═══ Selected passage

The fourth alternative in Fig. 12.2 is the case in which none of these three

categories of rebound effects come into action.

It is important to note that when expanding the application of the concept of

rebound effects from the classical context (termed ‘intra rebound effects’ in

Fig. 12.2) to a situation which involves two different resource categories (cf. the

categories ‘inter’ and ‘cross’ rebound effects, involving the two resource categories

‘GHG emissions’ and ‘climate vulnerability’) we must face the challenge of to a

certain degree comparing ‘apples and oranges’. Although adaptation and mitigation

could—and should—be noted as ‘two sides of the same coin’, it still remains a

challenge to compare the two in the sense that adaptation actions are more of a

‘qualitative’ nature than mitigation actions. While mitigation can be measured in

one quantitative dimension (e.g. kg of GHG emissions) there is no single yardstick

that is widely accepted when discussing the outcomes of adaptation. Thus, it will be

impossible to analyze intra rebound effects in the same quantitative way as for inter

rebound effects within the energy policy domain, e.g. to assess in any meaningful

way a percentage increase in climate change vulnerability due to the implementation of a specific mitigation effort. Instead we have to apply a combined quantitative

and qualitative approach when describing the behavioural and systemic relationships between adaptation and mitigation efforts.

══════
═══ Material provided

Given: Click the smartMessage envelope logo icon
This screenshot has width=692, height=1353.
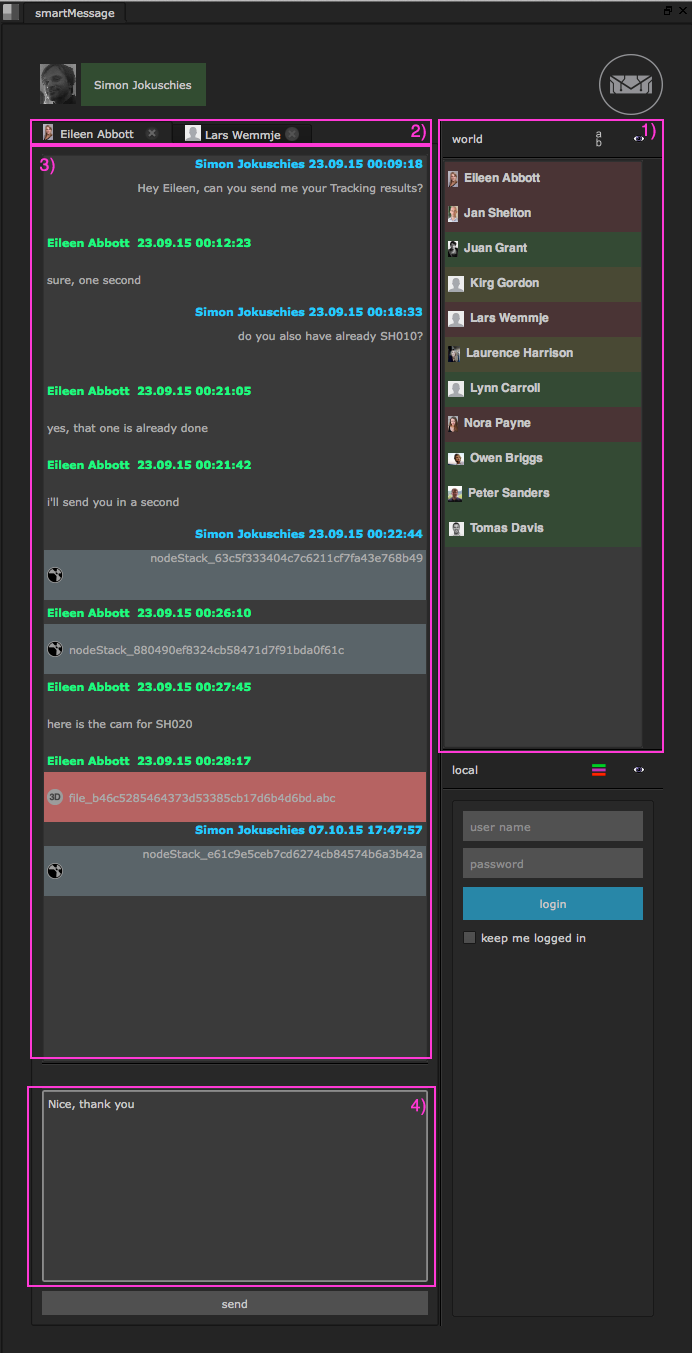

══════

Please restate the passage on rebound effects, beginning at the words "way a percentage" and stopping after "and mitigation efforts.", and swap "systemic" for "structural". The listing has nothing to do with the passage on rebound effects.

Answer below =>
way a percentage increase in climate change vulnerability due to the implementation of a specific mitigation effort. Instead we have to apply a combined quantitative

and qualitative approach when describing the behavioural and structural relationships between adaptation and mitigation efforts.